On May 10, 1869, two railroad companies, the Union Pacific and Central Pacific, joined 1,776 miles of railroad at Promontory Summit, Utah Territory. This event sparked opportunities that are still paying dividends for the nation today. Though no documented proof had previously existed to prove Pennsylvania Ironworks’ participation in producing rails for the Transcontinental Railroads, an exciting discovery was made at the Trinity United Methodist Church in Danville in early 2007. An 1860’s time capsule, that had been buried when the church was originally built, was opened and revealed a poster-like “company page” that listed, and showed profile cross sections of, the iron rails that were produced by the Pennsylvania Iron Co. (formerly Montour Iron).

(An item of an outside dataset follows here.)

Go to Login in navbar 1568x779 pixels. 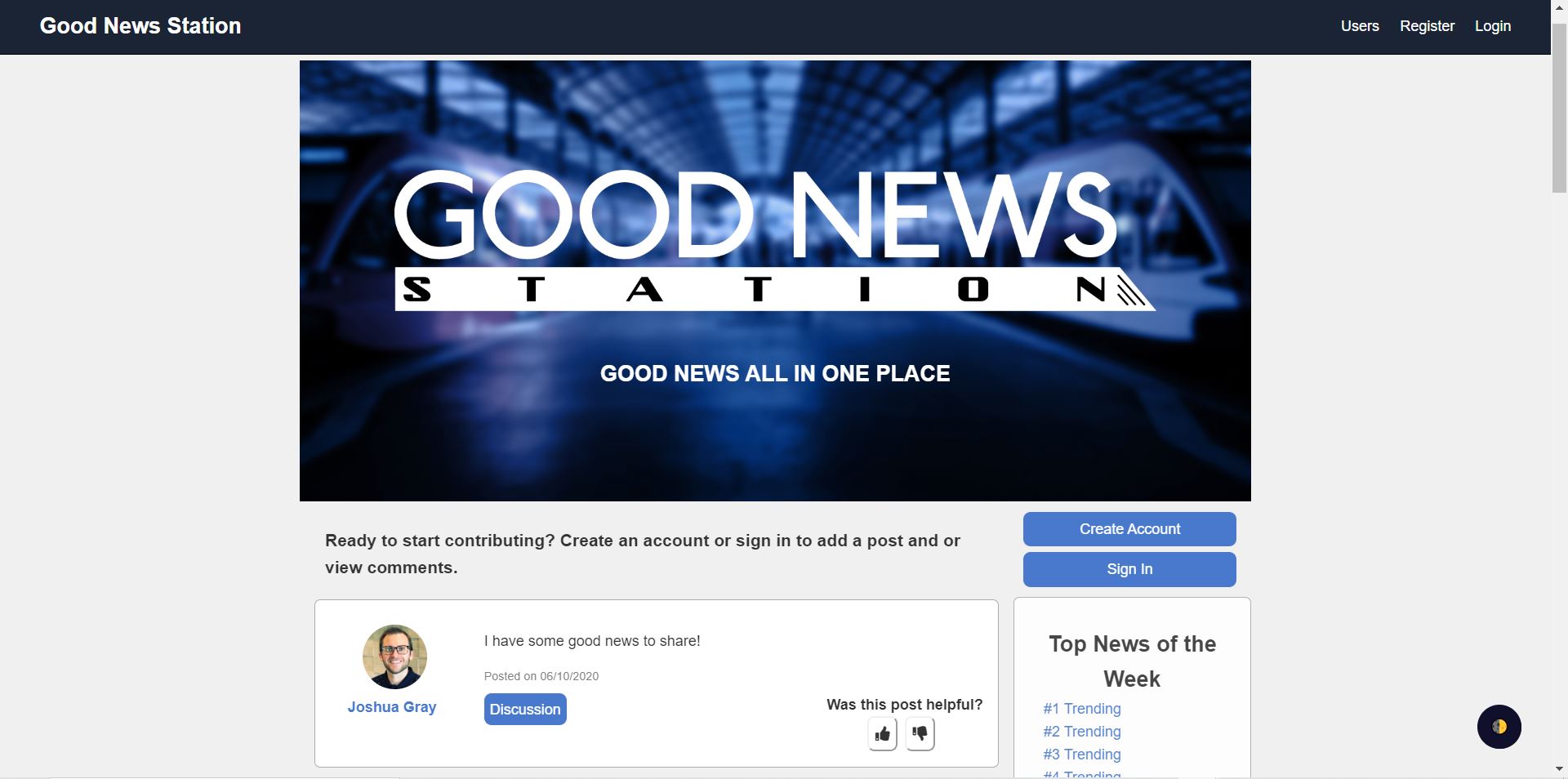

This listing proved that both the Union Pacific and Central Pacific Railroads were customers of the Montour Ironworks. The small town of Danville, Pennsylvania, did, indeed, play a documented role in the westward expansion of the country, but local historians had suspected it all along. Danville, a proud community, celebrates successes and stories like this every year during July at the Iron Heritage Festival, a multi-day event consisting of historic demonstrations, attractions, entertainment and food. You can learn more about Danville, iron and the festival by visiting their website at www.ironheritagefestival.net.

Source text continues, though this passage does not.